Merideth did not move or speak. Alex took Snake’s hand, as he had taken Jesse’s, and kissed it. Snake drew back, wanting no thanks for this night’s work.

“I should have stayed with her,” Merideth said.

“Merry, she didn’t want us to.”

Snake saw that Merideth would always imagine what had happened, a thousand ways, each more horrible than the last, unless she stopped the fantasy.

“I hope you can believe this, Merideth,” she said. “Jesse said, ‘Merry took the pain away,’ and a moment later, just before my cobra struck, she died. Instantly. A blood vessel broke in her brain. She never felt it. She never felt Mist. Gods witness it, I believe that to be the truth.”

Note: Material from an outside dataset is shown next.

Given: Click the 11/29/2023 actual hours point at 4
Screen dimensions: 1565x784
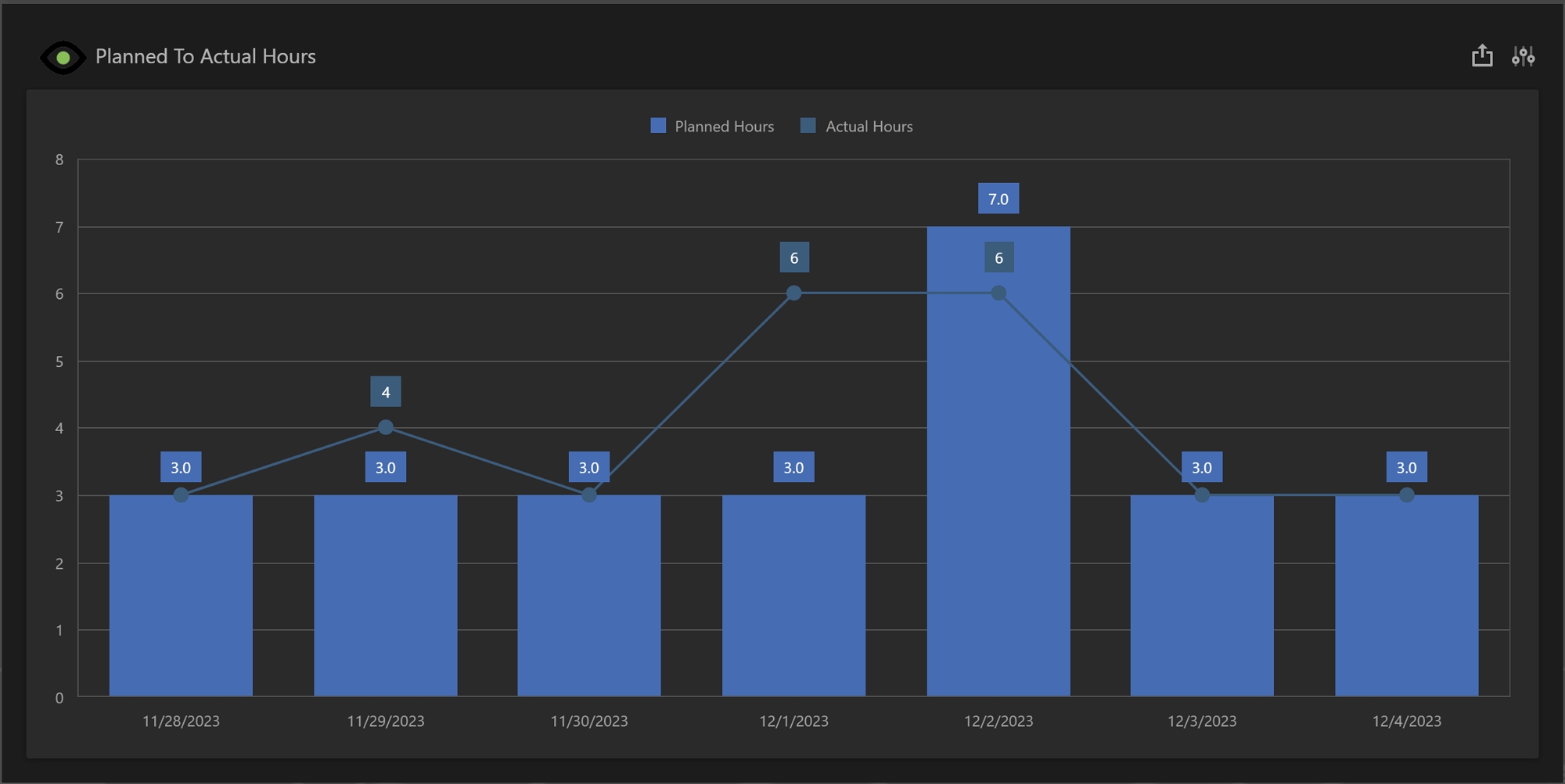Looking at the screenshot, I should click(386, 427).
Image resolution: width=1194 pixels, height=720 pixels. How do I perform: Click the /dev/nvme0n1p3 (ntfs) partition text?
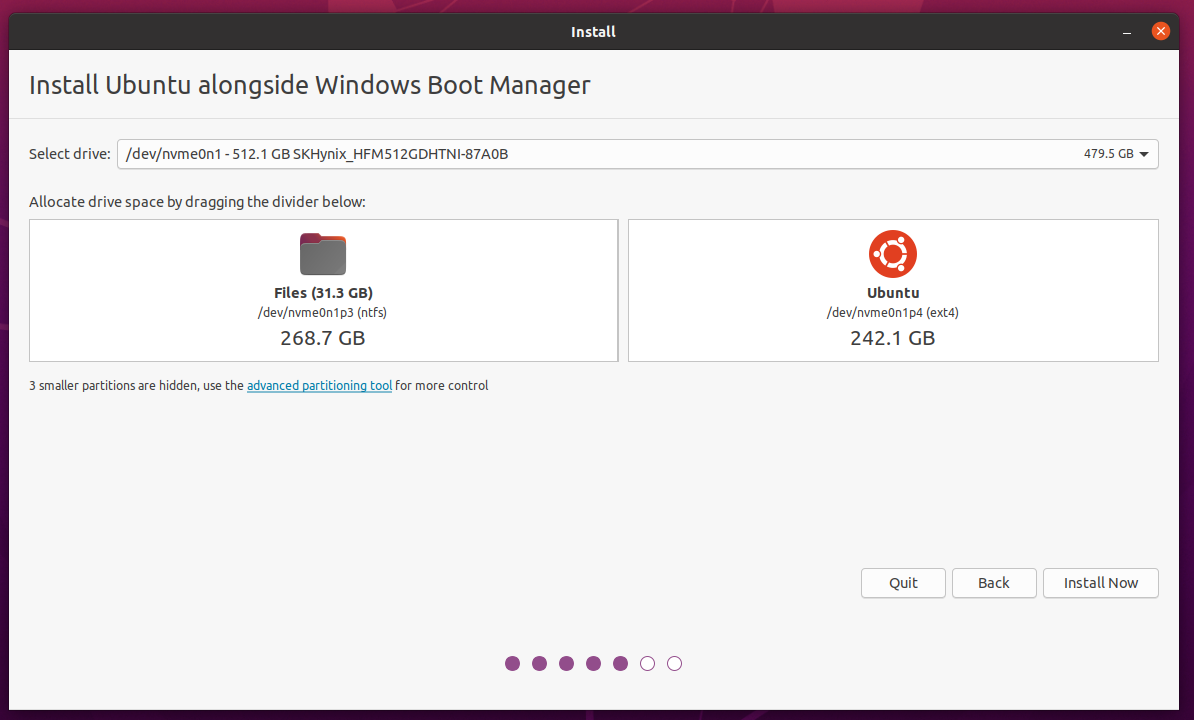[322, 313]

“It would have been the same, no matter what we did?”

“Yes.”

That seemed to change things for Merideth, enough to accept. It did not change anything for Snake. She still knew she would have been the cause of Jesse’s death. Seeing the self-hatred vanish from Merideth’s face, Snake started toward the crumbled part of the canyon wall where the slope led up to the lava plain.

“Where are you going?” Alex caught up to her.

“Back to my camp,” she said dully.

“Please wait. Jesse wanted to give you something.”

If he had said Jesse had asked them to give her a gift, she would have refused, but, somehow, that Jesse left it herself made a difference. Unwillingly, she stopped. “I can’t,” she said. “Alex, let me go.”

He turned her gently and guided her back to the camp. Merideth was gone, and in the tent with Jesse’s body or grieving alone.

Jesse had left her a horse, a dark-gray mare, almost black, a fine-boned animal with the look of speed and spirit. Despite herself, despite knowing it was not a healer’s horse, Snake’s hands and heart went out to her. The mare seemed to Snake the only thing she had seen in — she could not think how long — that was beauty and strength alone, unmarked by tragedy. Alex gave her the reins and she closed her hands around the soft leather. The bridle was inlaid with gold in Merideth’s delicate filigree style.

“Her name is Swift,” Alex said.

Snake was alone, on the long trek to cross the lava before morning. The mare’s hooves rang on the hollow-sounding stone, and the leather case rubbed against Snake’s leg from behind.

She knew she could not return to the healers’ station. Not yet. Tonight had proved that she could not stop being a healer, no matter how inadequate her tools. If her teachers took Mist and Sand and cast her out, she knew she could not bear it. She would go mad with the knowledge that in this town, or that camp, sickness or death occurred that she could have cured or prevented or made more tolerable. She would always try to do something.